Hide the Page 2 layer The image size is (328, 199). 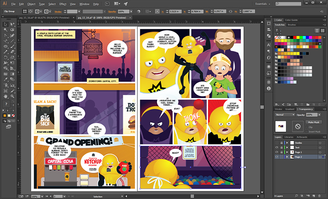pyautogui.click(x=276, y=157)
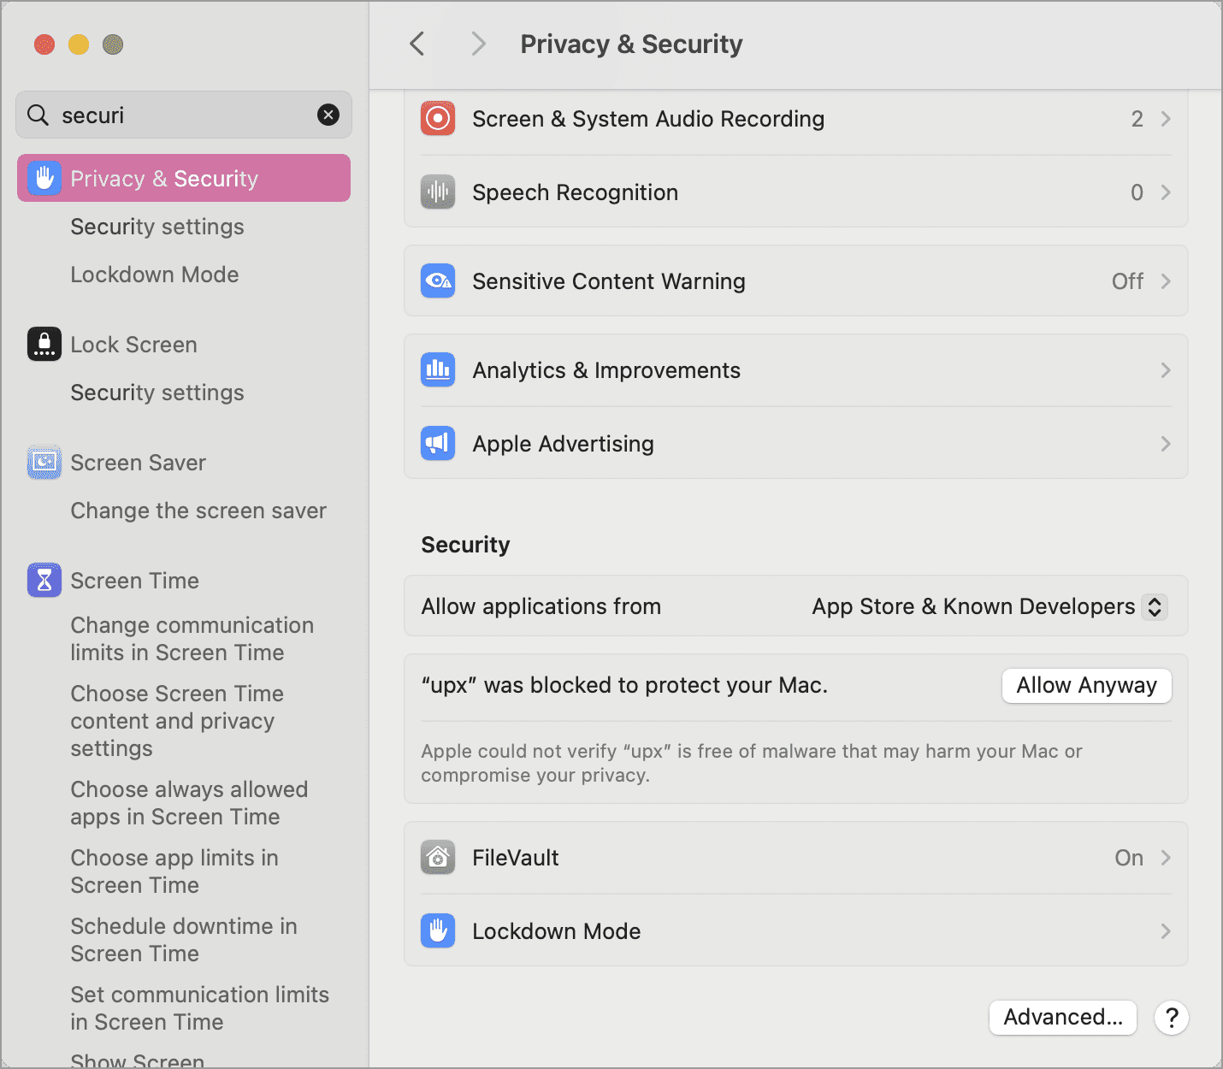
Task: Clear the search field text
Action: pyautogui.click(x=328, y=115)
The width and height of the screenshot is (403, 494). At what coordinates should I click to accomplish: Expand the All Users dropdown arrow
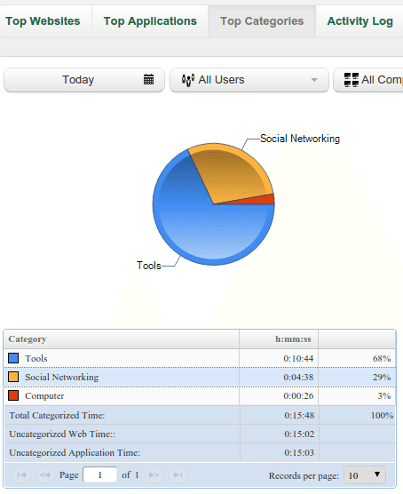[x=314, y=80]
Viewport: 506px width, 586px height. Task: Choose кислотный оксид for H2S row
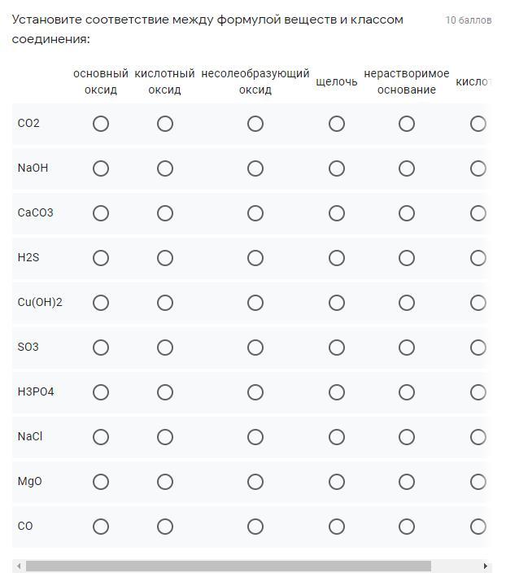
###
_Task description_. Leaving out every picture, transcribe exactly the lines from the line that contains "The width and" through the final line of the entries above.

_Answer area_.
The width and height of the screenshot is (403, 494). At what coordinates should I click to accomplish: Expand the All Users dropdown arrow
[x=314, y=80]
Viewport: 506px width, 586px height. Task: Choose кислотный оксид for H2S row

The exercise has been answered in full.